Intel May Use Dual-Side Power Delivery for Its 14A2 Chip Process as Scaling Challenges Grow
Intel is reportedly exploring a major change for its upcoming 14A2 semiconductor manufacturing process, as the company works to close the gap with leading foundries in advanced chip production. The shift involves using both front-side and back-side power delivery, a move that could help Intel manage increasing complexity as chip features become smaller and harder to manufacture.
The reported change is tied to Intel’s next-generation 14A process family, particularly the 14A2 version. This node is expected to be a key part of Intel’s effort to compete with advanced process technologies from TSMC and Samsung Foundry, including TSMC’s N2 family and Samsung’s SF2Z platform.
Why power delivery matters in advanced chips
In modern semiconductor manufacturing, power delivery is one of the biggest challenges. Traditionally, power and signal lines are routed through the front side of a chip, where the transistors are located. However, as chips become denser, this approach can create congestion and limit performance.
Back-side power delivery helps solve that problem by moving power routing to the back side of the wafer. This frees up valuable space on the front side for signal wiring and transistor placement. The result can be better transistor density, improved performance, and reduced voltage loss.
Intel has already placed significant focus on back-side power delivery as part of its advanced node strategy. However, the company may now be considering an even more complex approach for 14A2: using both front-side and back-side power delivery at the same time.
The challenge comes from shrinking metal interconnects
The reported reason for this possible shift is the shrinking size of the M0 metal pitch. In chip design, M0 refers to one of the lowest metal interconnect layers, which helps transmit signals between transistors. The smaller the M0 pitch, the more tightly packed the circuitry can become.
For Intel’s 14A process, the M0 pitch is reportedly expected to be around 28 nanometers. With 14A2, that could shrink to approximately 21 nanometers. This reduction would allow Intel to increase transistor density and improve the economics of using expensive High-NA EUV lithography machines.
However, shrinking these structures also makes manufacturing more difficult. Narrower interconnects can increase electrical resistance, which may lead to voltage drops. These voltage drops can affect performance and reliability, especially when power is delivered through through-silicon vias, or TSVs, used in back-side power delivery.
Because of this, Intel is said to be evaluating a dual-side power delivery approach for 14A2. By using both sides of the chip for power routing, the company may be able to reduce resistance-related issues while still achieving the density improvements needed for a competitive advanced process.
Intel is racing against powerful foundry rivals
The timing is critical for Intel. TSMC and Samsung Foundry are both moving aggressively with their next-generation process nodes. TSMC’s N2 technology family is expected to become increasingly mature through 2025 and 2026, while Samsung has continued refining its gate-all-around transistor architecture.
Gate-all-around, or GAA, is a major transistor design shift that gives chipmakers better control over electrical current, improving power efficiency and performance. Samsung has already introduced GAA technology in earlier nodes, giving it experience that may help with future process development.

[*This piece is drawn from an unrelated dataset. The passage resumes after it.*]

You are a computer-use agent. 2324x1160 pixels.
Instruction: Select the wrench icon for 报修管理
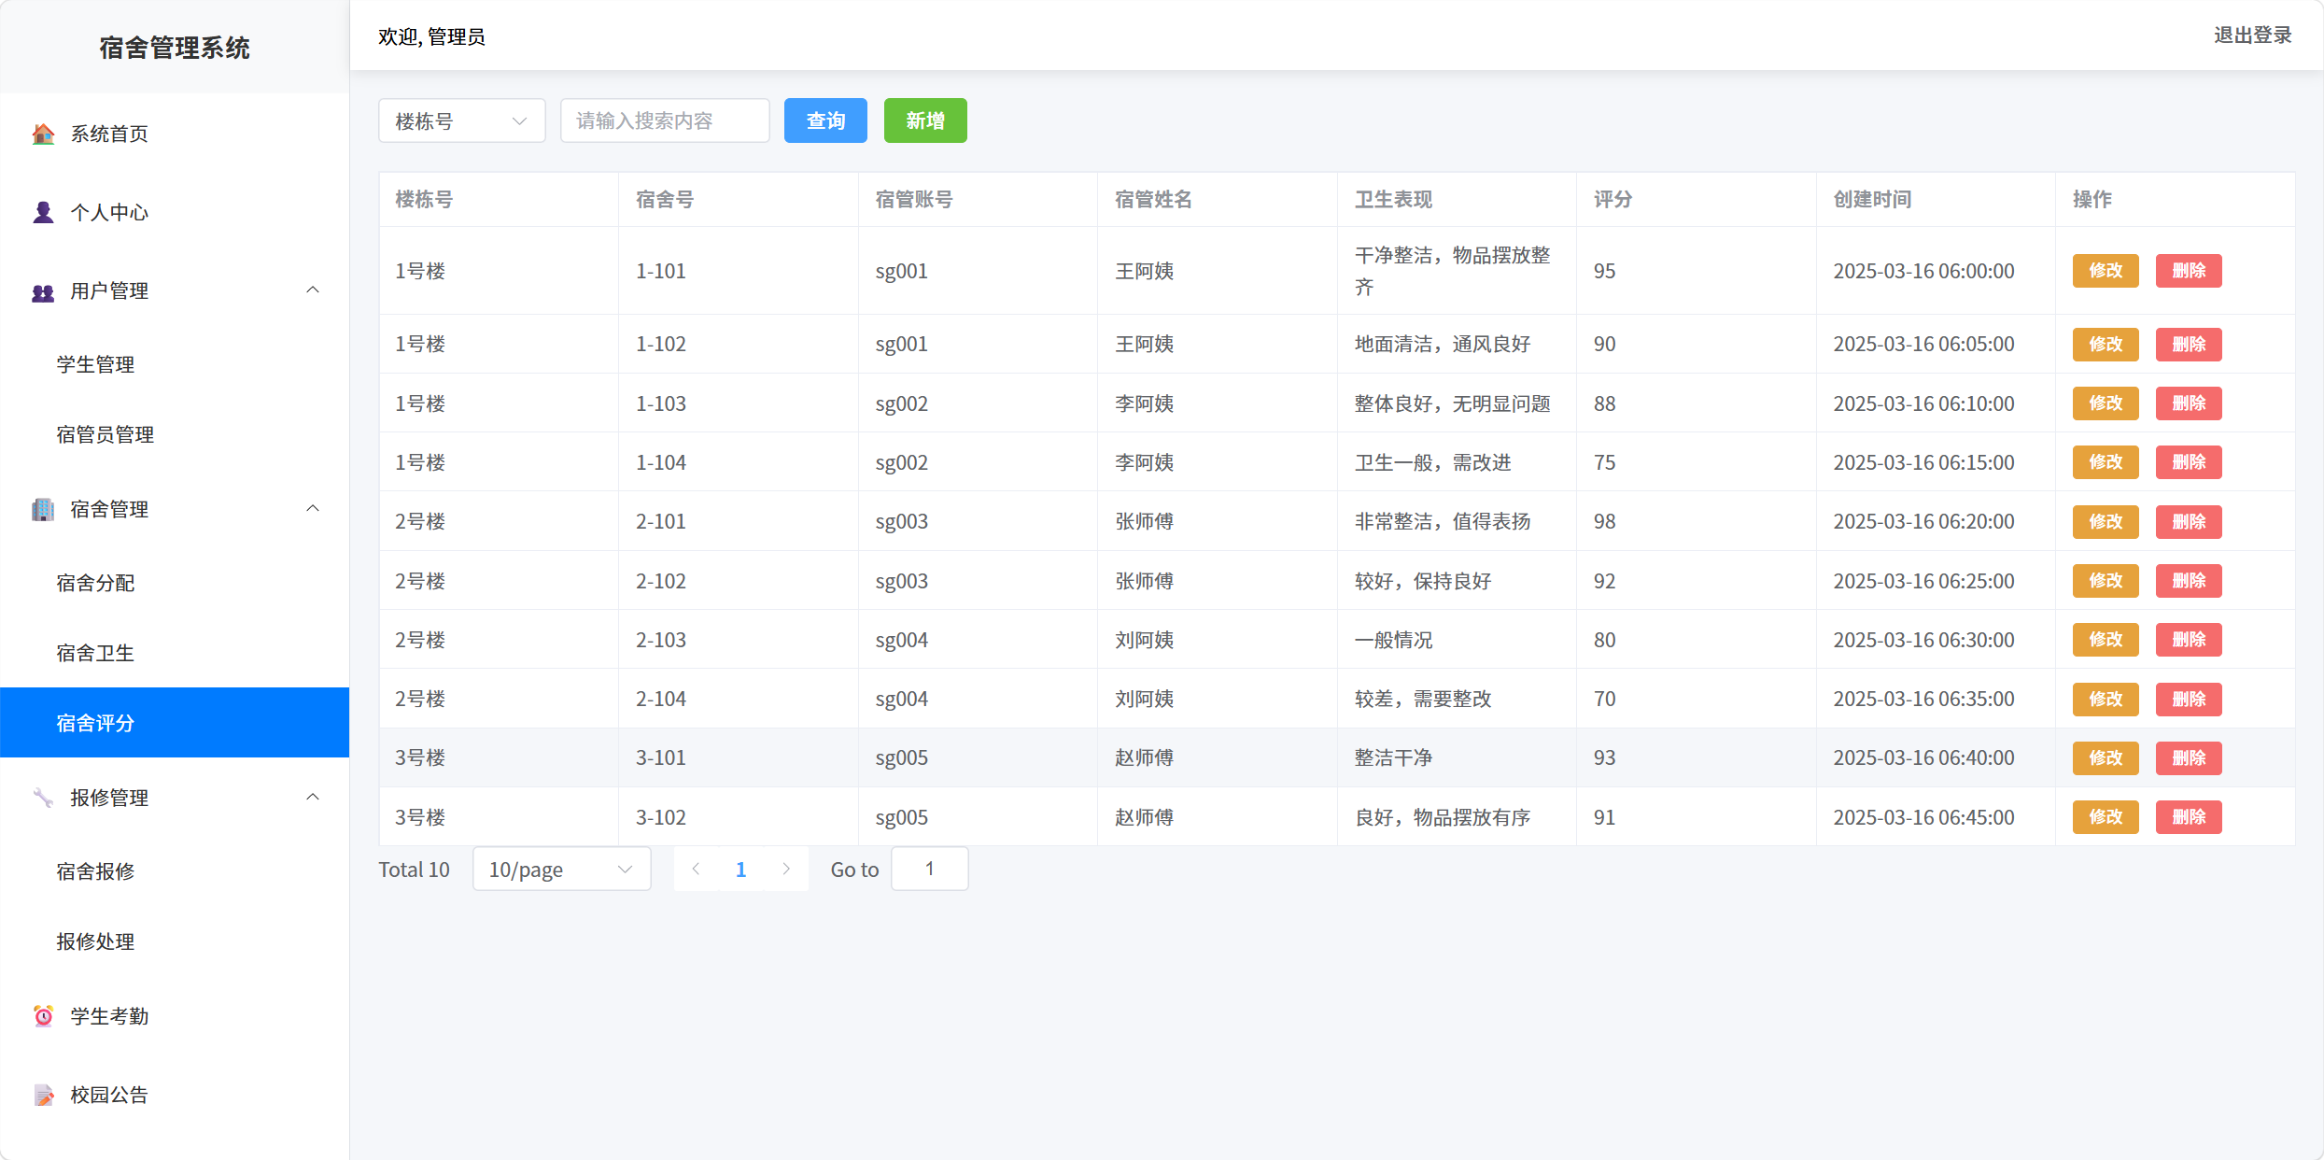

Intel, meanwhile, is trying to regain leadership in semiconductor manufacturing after years of intense competition. Its 14A family is expected to play a central role in that comeback plan. The company reportedly aims to provide 14A0.9 design kits to customers in October 2026, which means it has limited time to finalize key manufacturing choices.
High-NA EUV is central to Intel’s strategy
Intel has been one of the most aggressive adopters of High-NA EUV lithography, a next-generation chipmaking technology designed to create finer circuit patterns. These machines are extremely expensive, so chipmakers need strong transistor density improvements to justify their use.
By reducing the M0 pitch on 14A2, Intel could make better use of High-NA EUV equipment and improve the cost structure of advanced chip production. But the smaller the circuit features become, the harder it is to avoid patterning errors, resistance issues, and power delivery problems.
That is why dual-side power delivery could become an important solution. It may add complexity to the manufacturing process, but it could also give Intel more flexibility as it pushes toward smaller, denser, and more powerful chips.
What this could mean for future Intel chips
If Intel moves forward with dual-side power delivery for 14A2, it would signal how difficult advanced semiconductor scaling has become. Simply shrinking transistors is no longer enough. Modern chipmaking now requires breakthroughs in lithography, transistor architecture, interconnect design, and power delivery.
For Intel, success with 14A2 could strengthen its position in the foundry market and help attract major customers looking for cutting-edge manufacturing options. For the wider chip industry, it highlights the growing importance of power delivery innovation as companies push beyond 2nm-class technologies.
While the decision has not been officially confirmed, the reported consideration shows that Intel is actively evaluating new ways to overcome the physical limits of chip scaling. As the race for next-generation semiconductors intensifies, power delivery may become just as important as transistor density in determining which foundry leads the market.